Ilfracombe  –  Woolacombe.


The lady serving breakfast said she had been over at Woolacombe yesterday evening to catch the good surf conditions and for the next few days I felt out of place without a wet suit and board, mind you I would have looked ridiculous on the Torrs which was my first objective for the day. Reading about Ilfracombe later I found there was lots of interest there worthy of a further visit. I had walked into town following footprints and on the way out had posh finger tiles. The morning was misty and damp and not one for hanging about so I was quickly following the Victorian pathways cut into the hillside, above tunnels leading to hidden bathing beaches. Flowers brightened the way and I was soon up to the summit of the Torrs where there was an elaborate viewfinder but no views.








Onwards onto open farmland the paths were difficult to follow but all seemed to go in the right direction, there is one rule in coastal walking – keep the sea on the same side. Out of the mist would appear herds of cattle whose sex I couldn’t identify which didn’t help my ‘taurophobia’.

This elaborate sign said –                                          PUBLIC PATH. PLEASE KEEP TO IT.

?Hidden danger.

Sunken lanes lead into Lee Bay a delightful little hamlet. The hotel has seen better days and looks unlikely to reopen but across the beach was a little cafe. I was glad to get under shelter and have a hot drink. I got into conversation with a Swiss lady, from Montreux, who was out walking whilst her husband did deals for Nestlé. We talked of the Swiss Alps, gardens, families, chocolate and of course she quizzed me on Brexit, an hour or so went very pleasantly and by the time I set off the rain had stopped and the sun came out – thanks to a bit of détente!

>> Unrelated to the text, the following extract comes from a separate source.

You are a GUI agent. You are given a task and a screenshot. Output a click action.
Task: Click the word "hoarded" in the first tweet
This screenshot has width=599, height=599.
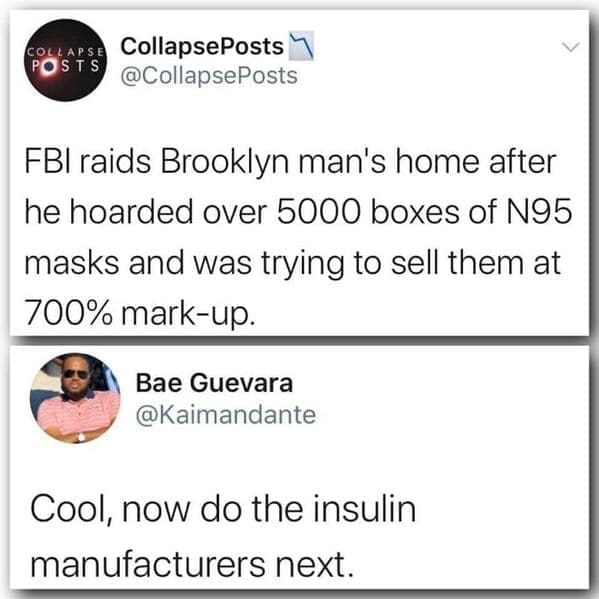pyautogui.click(x=131, y=212)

Cafes are becoming a theme on this walk.


The next stretch of coast was undulating in and out of little bays with a few families making the best of the day. A couple were watching their girls searching the pools. They come to this area where they were married 12years ago, their reception was in that hotel which closed shortly after – they didn’t feel it was a bad omen.

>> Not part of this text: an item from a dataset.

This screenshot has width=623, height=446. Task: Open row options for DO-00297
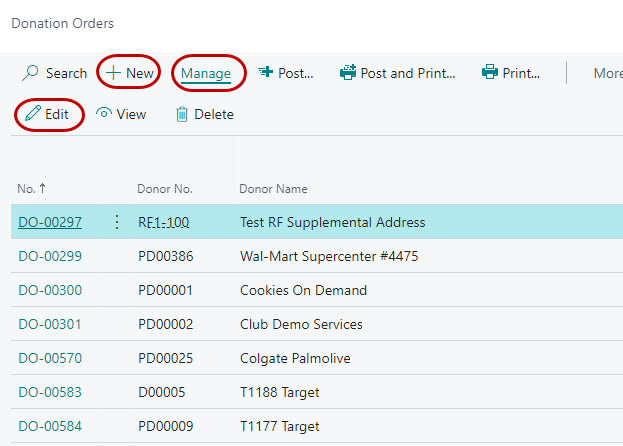(116, 222)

At Bull Point was a lighthouse, there are some treacherous rocks on this coast. A local man said seals were often spotted along here but I failed to see any.

Bull Point.

View back to Bull Point lighthouse.

A long hot tiring trudge round Mort Point was enlightened by my first sight of Lundy Island. Lundy has special memories for me. In 2002 I spent time there climbing with a good friend Tony [and others] we did all the classics and he was delighted to lead The Devil’s Slide and particularly Diamond Solitaire a classy VS on a flying buttress coming straight out of the sea. After a great climbing trip we parted, I went off to the Alps for a month and on my return he was dying of cancer. Sobering thought.

Morte Point and distant Lundy Island.

Anyhow heading south again more and more people were met walking the paths out of Woolacombe. Most of the coast headlands today have been managed successfully by the National Trust. The beach seen ahead was one mass of people, mostly children on body boards but also well out into the higher breaking waves surfers who didn’t seem to having too much success. The car park had a lot of camper vans favoured by the surfing community. Ice creams and fishnchips seemed high on families’ priorities.

Heading to Woolacombe.

Distant headlands…

My hostel for the night, The Beach House,  was in a side street amongst the busy shops and cafes nowhere near the beach.  I’d booked into a bunk room which turned out to be very smart and clean. I bought a cider and relaxed in their garden. Asking about food, they had a good menu, I was told everywhere just about booked up but they would fit me into a table later. Into the cozy bunk room walks the American lady, she has no worries about sharing being a fellow coastal walker. We compare notes, share the dinner table, watch the sunset and drink wine. Another interesting meeting with wide ranging conversation, she is avoiding America whilst Trump in power by working and touring in Europe. A talented lass fluent in several languages and with varied careers.

Think I spent more time chatting today than walking.







    That’s what it’s all about – varied walking, mini adventures, unexpected cafés, interesting meetings, et al.

    There is no way of covering the sadness of Tony”s passing but I know he valued that trip to Lundy very highly, and although I have no personal knowledge, those climbs rank very high in quality terms for British rock, and when I think of Tony now it is an image of him revelling in them that comes to mind.